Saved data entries
########################################

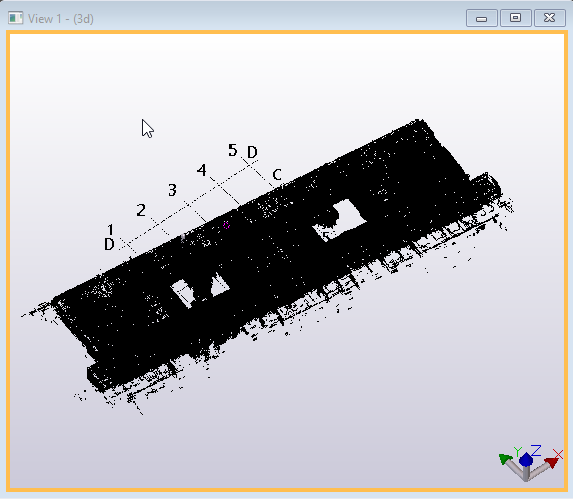Select grid label 4

click(202, 170)
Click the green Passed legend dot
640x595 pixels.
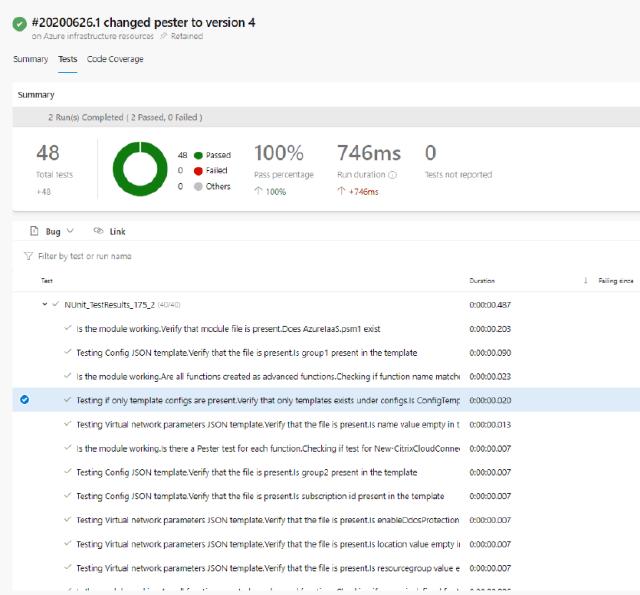(198, 155)

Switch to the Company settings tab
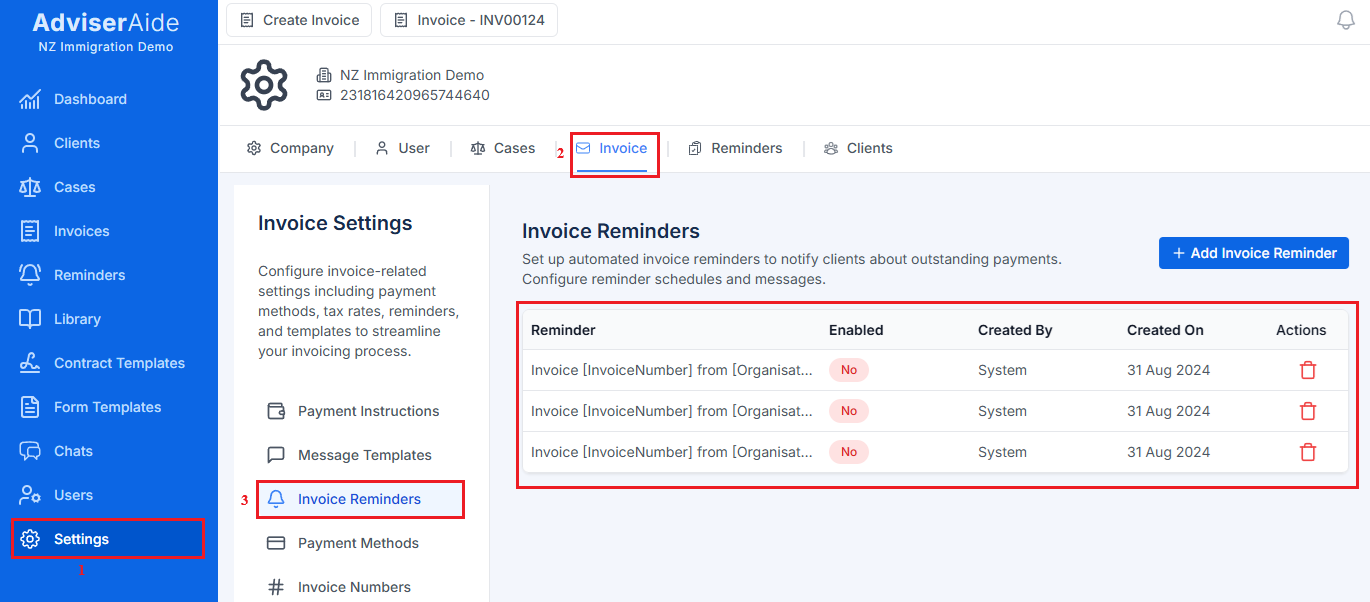click(x=290, y=147)
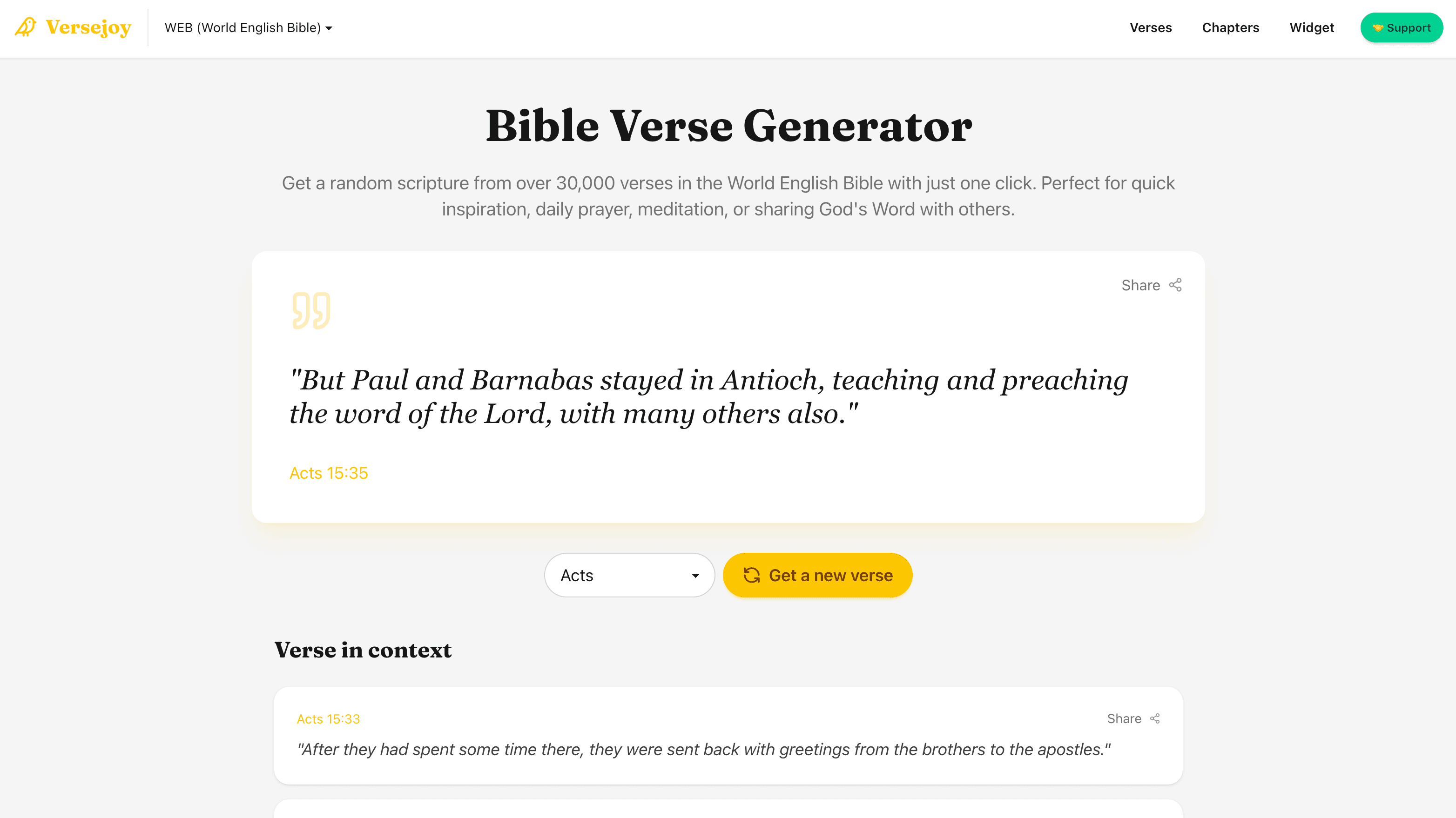
Task: Click the Share label on the main verse card
Action: pyautogui.click(x=1139, y=285)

########################################

### PROMPT:
In the records above, find the line that contains "Click the green Passed legend dot" and repeat exactly that line and all lines after it to the end. Do not include pictures.

### EXERCISE OUTPUT:
Click the green Passed legend dot
640x595 pixels.
(198, 155)

Switch to the Company settings tab
click(x=290, y=147)
Task: Click the Share label on the main verse card
Action: pyautogui.click(x=1139, y=285)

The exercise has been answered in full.